TO DO |
1: Answer these questions from the patch discussion.
(a) Which two capability flags must be enabled together for R1B management?
(b) What kind of tag did Marek Vasut ask about?
(c) According to Yann, on which kernel versions may the patch go?
2: Repeat word for word the part of the patch discussion from "There is no" to "and newer versions.".

SOURCE DOCUMENT |
————————

Yann Gautier Feb. 4, 2021, 12:54 p.m. UTC | #2
On 2/4/21 1:26 PM, Marek Vasut wrote:
> On 2/4/21 1:05 PM, yann.gautier@foss.st.com wrote:
>> From: Yann Gautier <yann.gautier@foss.st.com>
>>
>> To properly manage commands awaiting R1B responses, the capability
>> MMC_CAP_NEED_RSP_BUSY is enabled in mmci driver, for variants that
>> manage busy detection.
>> This R1B management needs both the flags MMC_CAP_NEED_RSP_BUSY and
>> MMC_CAP_WAIT_WHILE_BUSY to be enabled together.
>>
> Shouldn't this have Fixes: tag ?

Hi Marek,

There is no unique patch that brought the issue, but a combination of 
several things:
- The series that brought the MMC_CAP_NEED_RSP_BUSY flag [1]
- The series that enabled MMC_ERASE for all hosts [2] (removal of 
MMC_CAP_ERASE)

But you're right, this patch may go on v5.8.x kernel and newer versions.


Regards,
Yann

  [1] 
https://patchwork.kernel.org/project/linux-mmc/cover/20200310153340.5593-1-ulf.hansson@linaro.org/
  [2] 
https://patchwork.kernel.org/project/linux-mmc/patch/20200508112853.23525-1-ulf.hansson@linaro.org/
Marek Vasut Feb. 4, 2021, 1:07 p.m. UTC | #3
On 2/4/21 1:54 PM, Yann GAUTIER wrote:
> On 2/4/21 1:26 PM, Marek Vasut wrote:
>> On 2/4/21 1:05 PM, yann.gautier@foss.st.com wrote:
>>> From: Yann Gautier <yann.gautier@foss.st.com>
>>>
>>> To properly manage commands awaiting R1B responses, the capability
>>> MMC_CAP_NEED_RSP_BUSY is enabled in mmci driver, for variants that
>>> manage busy detection.

————————

ENTRIES SHOWN |
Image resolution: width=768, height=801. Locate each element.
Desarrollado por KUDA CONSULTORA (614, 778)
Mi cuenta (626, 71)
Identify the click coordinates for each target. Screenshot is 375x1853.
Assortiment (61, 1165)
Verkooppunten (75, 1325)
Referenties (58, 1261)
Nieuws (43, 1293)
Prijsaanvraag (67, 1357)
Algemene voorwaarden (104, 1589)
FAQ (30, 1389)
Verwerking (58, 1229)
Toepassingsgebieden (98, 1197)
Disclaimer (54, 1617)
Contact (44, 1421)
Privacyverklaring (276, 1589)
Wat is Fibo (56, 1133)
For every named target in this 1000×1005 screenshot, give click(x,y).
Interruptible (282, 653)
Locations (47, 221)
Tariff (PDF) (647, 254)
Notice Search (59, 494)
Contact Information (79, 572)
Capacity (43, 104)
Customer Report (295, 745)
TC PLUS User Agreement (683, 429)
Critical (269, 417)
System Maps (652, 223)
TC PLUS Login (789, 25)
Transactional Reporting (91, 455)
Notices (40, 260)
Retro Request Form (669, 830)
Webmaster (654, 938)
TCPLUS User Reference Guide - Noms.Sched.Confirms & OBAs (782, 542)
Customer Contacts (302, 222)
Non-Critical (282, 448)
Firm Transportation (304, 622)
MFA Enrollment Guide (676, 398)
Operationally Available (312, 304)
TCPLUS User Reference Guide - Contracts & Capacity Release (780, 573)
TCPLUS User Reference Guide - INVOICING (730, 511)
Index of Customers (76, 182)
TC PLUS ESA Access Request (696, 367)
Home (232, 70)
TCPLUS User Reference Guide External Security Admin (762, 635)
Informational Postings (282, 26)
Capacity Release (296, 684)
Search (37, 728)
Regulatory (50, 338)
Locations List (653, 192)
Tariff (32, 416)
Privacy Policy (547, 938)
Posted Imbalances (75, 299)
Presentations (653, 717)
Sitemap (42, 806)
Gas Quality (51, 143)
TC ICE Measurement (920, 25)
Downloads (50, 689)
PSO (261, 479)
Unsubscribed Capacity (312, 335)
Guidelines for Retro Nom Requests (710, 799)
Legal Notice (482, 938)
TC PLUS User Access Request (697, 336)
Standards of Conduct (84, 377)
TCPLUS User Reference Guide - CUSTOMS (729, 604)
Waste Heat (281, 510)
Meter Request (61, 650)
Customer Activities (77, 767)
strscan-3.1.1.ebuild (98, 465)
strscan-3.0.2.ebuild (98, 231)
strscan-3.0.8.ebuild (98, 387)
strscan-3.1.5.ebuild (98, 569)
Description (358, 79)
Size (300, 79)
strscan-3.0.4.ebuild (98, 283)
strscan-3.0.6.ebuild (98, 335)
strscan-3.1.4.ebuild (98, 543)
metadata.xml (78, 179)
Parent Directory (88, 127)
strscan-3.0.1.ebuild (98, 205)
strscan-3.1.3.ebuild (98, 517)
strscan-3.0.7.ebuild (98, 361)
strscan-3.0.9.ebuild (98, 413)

————————

IN RESPONSE |
1:
(a) MMC_CAP_NEED_RSP_BUSY and MMC_CAP_WAIT_WHILE_BUSY.
(b) A Fixes: tag.
(c) On v5.8.x and newer versions.

2:
There is no unique patch that brought the issue, but a combination of 
several things:
- The series that brought the MMC_CAP_NEED_RSP_BUSY flag [1]
- The series that enabled MMC_ERASE for all hosts [2] (removal of 
MMC_CAP_ERASE)

But you're right, this patch may go on v5.8.x kernel and newer versions.